L'ordine degli oggetti e la causalità
A questo punto gli oggetti individuati dalla sensibilità ricevono un ordine a livello dell’intelletto grazie alla caterogia di causa la quale si presenta in 4 modi differenti a seconda dei vari ambiti che sono la fisica, che si occupa del rapporto di causa ed effetto tra gli oggetti naturali; la logica, che si occupa dei rapporti fra i giudizi, tra le premesse e le conseguenze; la matematica, che si occupa dei rapporti tra gli enti matematici; morale, che stabilisce una connesione causale tra le azioni che si compiono e i motivi per cui sono compiute. I primi 3 ambiti riguardo la rappresentazione, invece il quarto è svincolato, è come se fosse in sé.
La conoscenza fenomenica e l'illusione
A differenza di Kant però, Schopenhauer ritiene che tale conoscenza fenomenica non sia necessaria, universale e feconda dal momento che non permette di comprendere come la realtà è in sé. È quindi illusoria, per questo aveva parlato di rappresentazione. Paragona infatti la conoscenza fenomenica a una figura della filosofia orientale, la maya che stende un velo sulla realtà, non permettendo di coglierne l’essenza. La conoscenza è perciò simile a quella dei miraggi e dei sogni perché vediamo le cose in una determinata maniera, ma non sono effettivamente così.
La volontà come chiave dell'essenza
Per conoscere l’essenza delle cose è necessario allora un qualcosa che squarci tale velo: la chiave la trovò nel corpo dell’uomo che ha una duplice valenza: da un lato è un oggetto tra gli oggetti, che rientra nel mondo fenomenico, dall’altro però vi è anche una conoscenza interna, vi è una forza primigenia che sfugge a ogni determinazione causale: la volontà. È un principio metafisico che pervade la realtà e che spinge a muoversi, a volere.
Domande da interrogazione
- Qual è il significato della frase "il mondo è una sua rappresentazione" secondo Schopenhauer?
- Come critica Schopenhauer l'idealismo e il realismo?
- Qual è il ruolo del soggetto nella conoscenza secondo Schopenhauer?
- In che modo Schopenhauer distingue i vari ambiti della causalità?
- Qual è la chiave per comprendere l'essenza delle cose secondo Schopenhauer?
Schopenhauer, seguendo Kant, sostiene che il mondo esiste solo nel rapporto tra soggetto e oggetto, e non può essere conosciuto in sé stesso, ma solo come si presenta al soggetto.
Schopenhauer critica l'idealismo per ridurre l'oggetto al soggetto e il realismo per ridurre il soggetto all'oggetto, affermando che la conoscenza deriva dall'unione indissolubile di entrambi.

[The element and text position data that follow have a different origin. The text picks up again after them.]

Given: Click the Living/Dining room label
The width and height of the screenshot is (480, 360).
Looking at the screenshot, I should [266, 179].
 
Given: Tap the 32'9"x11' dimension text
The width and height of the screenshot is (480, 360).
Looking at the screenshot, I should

Il soggetto filtra la realtà attraverso forme a priori come spazio e tempo, permettendo di individuare e distinguere le cose attraverso rapporti temporali e spaziali.
Schopenhauer identifica quattro ambiti della causalità: fisica, logica, matematica e morale, ognuno con il proprio modo di ordinare gli oggetti e le relazioni, con l'ultimo svincolato dalla rappresentazione.
La chiave è la volontà, una forza primigenia che pervade la realtà e permette di oltrepassare l'illusione della conoscenza fenomenica, rivelando l'essenza delle cose.